Update on Index Tees - Data Timeouts
Test #1: I commented out all filesystems except one of the failing ones and simply ran amdump. RESULT: Worked perfectly. Test #2: Added in the final two failing filesystems and ran amdump. RESULT: Worked perfectly. Any suggestions on what it could be. I have the following set in amanda.conf: inparallel 16 netusage 75000 Kbps tapebufs 40 reserve 25 for my holdingdisk I have set the chunksize to 1Gb Which side is most likely to cause a Data Timeout client or server? Are there any suggestions on where to do the compression? Jon, thank you for your response regarding the ufsdumps. I had reverted back to that during that particular run to see if I could ease some contention somewhere. But to no avail. Thanks again, Jim On Wed, 2002-08-14 at 14:37, Joshua Baker-LePain wrote: On 14 Aug 2002 at 2:19pm, Jim Summers wrote In an effort to debug this problem, is there a way I can interactively run the command(s) that amanda would run to see if anything is dumped to stdout? If so, are these the commands in runtar and sendbackup? Or would it be better to comment out all filesystems except one of the ones having problems and run amdump? The exact commands are in both runtar*debug and sendbackup*debug. It would be interesting to comment out some filesystems to see if it's a function of having too much going on on one host, or if it's something particular to those filesystems. -- Joshua Baker-LePain Department of Biomedical Engineering Duke University
Re: Update on Index Tees - Data Timeouts
On Thu, Aug 15, 2002 at 11:08:51AM -0500, Jim Summers wrote: Test #1: I commented out all filesystems except one of the failing ones and simply ran amdump. RESULT: Worked perfectly. Test #2: Added in the final two failing filesystems and ran amdump. RESULT: Worked perfectly. Any suggestions on what it could be. Perhaps during the problem times all the file systems were doing level 0's and the dumps were running in parallel. This could cause high levels of activity that could cause great slow downs. Perhaps net contention. Perhaps multiple dumps from a single host and high cpu usage. Perhaps multiple dumps from a single disk drive and lots of disk head movement slowing things down. Now some are doing incrementals while others are level 0s. -- Jon H. LaBadie [EMAIL PROTECTED] JG Computing 4455 Province Line Road(609) 252-0159 Princeton, NJ 08540-4322 (609) 683-7220 (fax)

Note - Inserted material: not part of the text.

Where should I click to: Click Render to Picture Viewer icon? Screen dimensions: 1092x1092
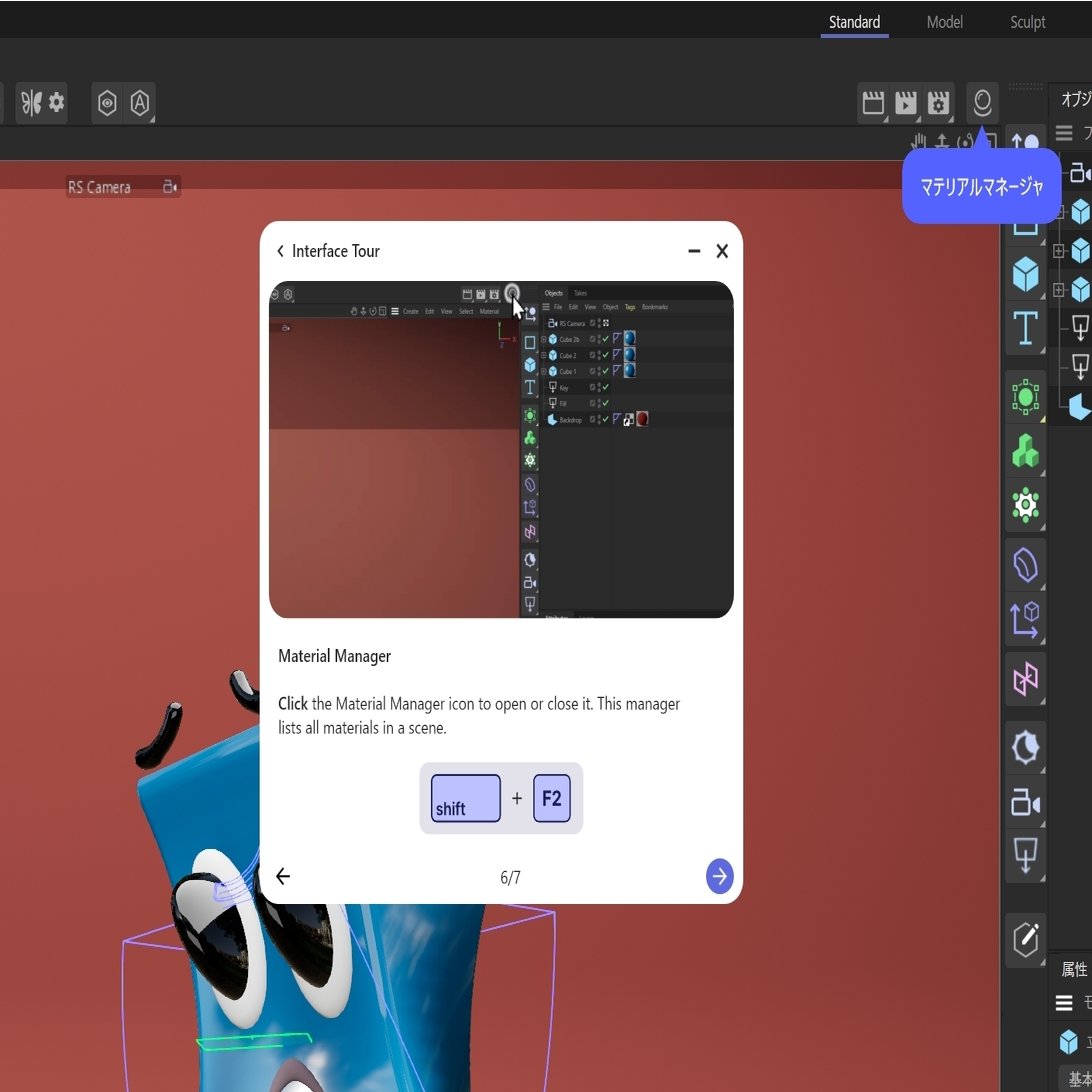coord(905,103)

Re: Update on Index Tees - Data Timeouts
On 15 Aug 2002 at 11:08am, Jim Summers wrote Any suggestions on what it could be. I have the following set in amanda.conf: inparallel 16 netusage 75000 Kbps tapebufs 40 reserve 25 for my holdingdisk I have set the chunksize to 1Gb Maybe you're hitting some network contention problems -- try cranking down inparallel? Are there any suggestions on where to do the compression? On the hosts that can handle it. I have a fast amanda server, and mostly fast clients. For the not fast clients, I do compression on the server. -- Joshua Baker-LePain Department of Biomedical Engineering Duke University
Index Tees - Data Timeouts
I am running Amanda 2.4.2p2 on a Redhat Linux 7.3 as my Amanda server. The clients are mostly Solaris. I have been been backing up the server and adding clients one at a time. Everything was working well, one server and two clients, then I added a third client. Now I getting data timeouts and index tee broken messages in my Amanda reports and in the system log files. I have perused the docs, FAQ, and the various log files that Amanda generates and I not finding the clue to point me to the problem. All I keep seeing are the index tee messages, but not what is causing the index tee messages to be generated. Suggestions or ideas? If more info is needed, amanda.conf entries etc... let me know and I can provide. Thanks in advance, Jim Summers [EMAIL PROTECTED]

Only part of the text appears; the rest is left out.